You know what doesn't make any sense, though? The social sciences. We know that the more things change, the more they stay the same, but this author thinks that the more they change, the gayer everyone will get. That's right, people don't get more diverse as time marches on, it's an inevitable march to homosexuality and homogeneity. While the main character is running around in space, fighting completely pointless battles, the people back home are being encouraged and/or forced into homosexuality and sameness of thought, action, and so on. This is the anti-Star Trek view of the future. Embrace diversity nothing, we're all going to be the same, gosh darn it.
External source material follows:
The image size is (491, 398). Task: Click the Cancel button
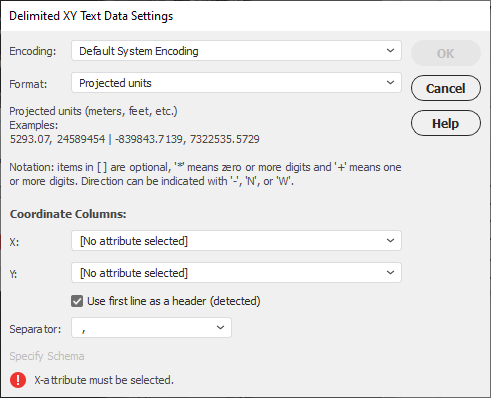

Added to that weird concept (which isn't a passing fancy by the way, it's continued for over 1,000 years into the future) there is the extremely problematic issue of sex within the ranks. Women and men are assigned random bed partners and no one gets to say no. If the women don't want to give it up, that's just too bad, they shouldn't have joined the army. Oh, wait, they were drafted.

So, let's get this straight - the army drafts men and women, force them to have sex with each other, and that's okay? This isn't happening 1,000 years in the future, either, this is the near future stuff. This is what this author thought would happen in a co-ed army. All I can say is that I am really glad I don't live in this guy's brain. Even one trip via this novel was one trip too many.

I gave this three stars when I finished it, but can't remember why. It's barely a two star book.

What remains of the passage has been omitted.